In producing a work, artists express themselves to the point where their work becomes a unique disclosure of their own being, of what they are and of how they are what they are....For the artist, art offers both a new dimension and an exceptional mode of expression for his or her spiritual growth.After reading this the first time, I expanded my hifalutin' definition of art to include crafts. For decades I'd made nasty fun of the glue gun-decoupage-scrapbooking needlework-beading-polymer clay-baking crowd. They weren't artists. They certainly weren't creating art. And I knew this because I'd started art lessons with oil painting lessons at age seven and dropped out of a B.F.A. program at age 20.

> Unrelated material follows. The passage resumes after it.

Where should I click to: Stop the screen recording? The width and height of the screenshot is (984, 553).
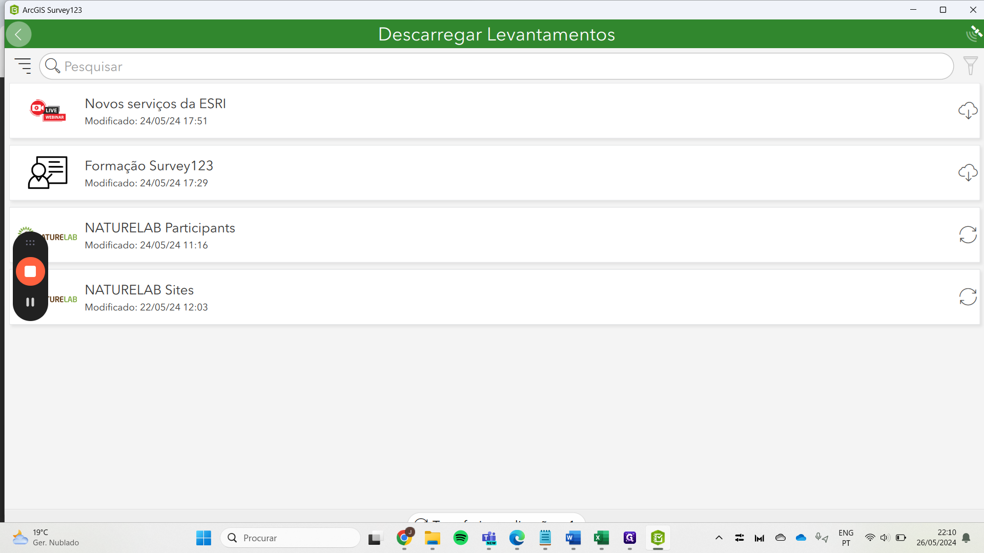click(30, 271)

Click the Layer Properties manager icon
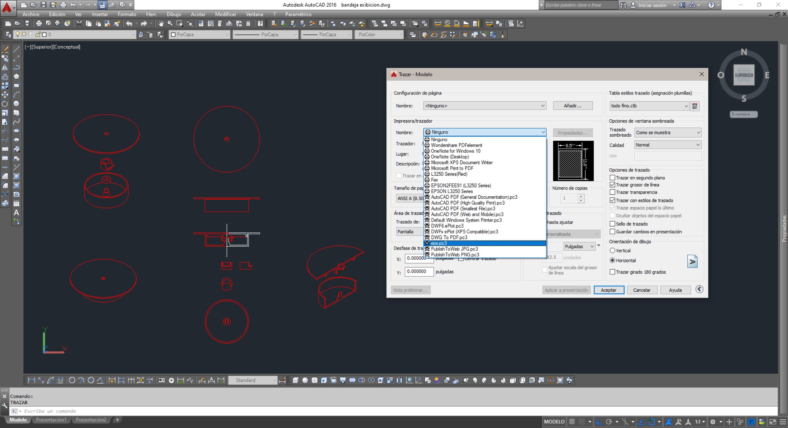pyautogui.click(x=8, y=35)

I repent my snobbery. Mea mongo culpa.
God is quite the kidder. I now have a crafts closet bursting with glass beads and jewelry findings, acrylic paints, colored pencils, paper punches and decorative scissors, glittering sequins, tin milagros, papier-mâché hearts, unfinished wooden crosses and eggs, miniature silk roses. File folders are filled with images of Jesus, the BVM, cats, flowers, lambs, saints. I futz with decoupage. I used to bead rosaries.

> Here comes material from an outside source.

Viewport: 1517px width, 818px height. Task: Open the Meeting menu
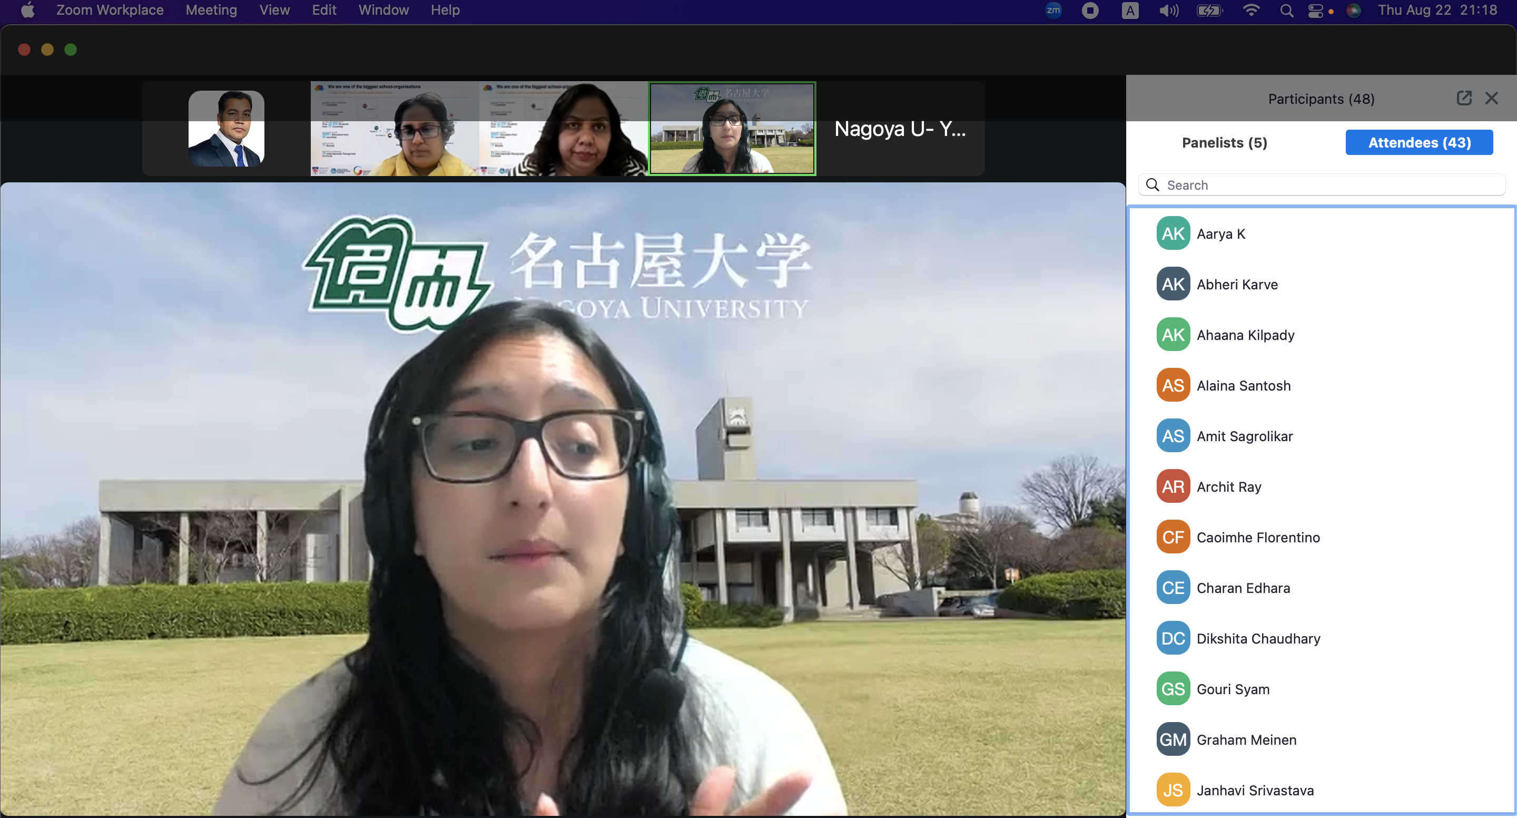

I've got a bucket of molding clay destined to become angel wings and a stack of gold melamine servers that look exactly like halos. I have big plans for the two dozen tiny fluffy yellow chicks I found in Michaels three years ago. During Lent, I haul out the paint-by-number copy of "The Last Supper" I found on sale for $9.99. My efforts may not always end up looking great, but my encounters with color, form, image, and texture are always divine.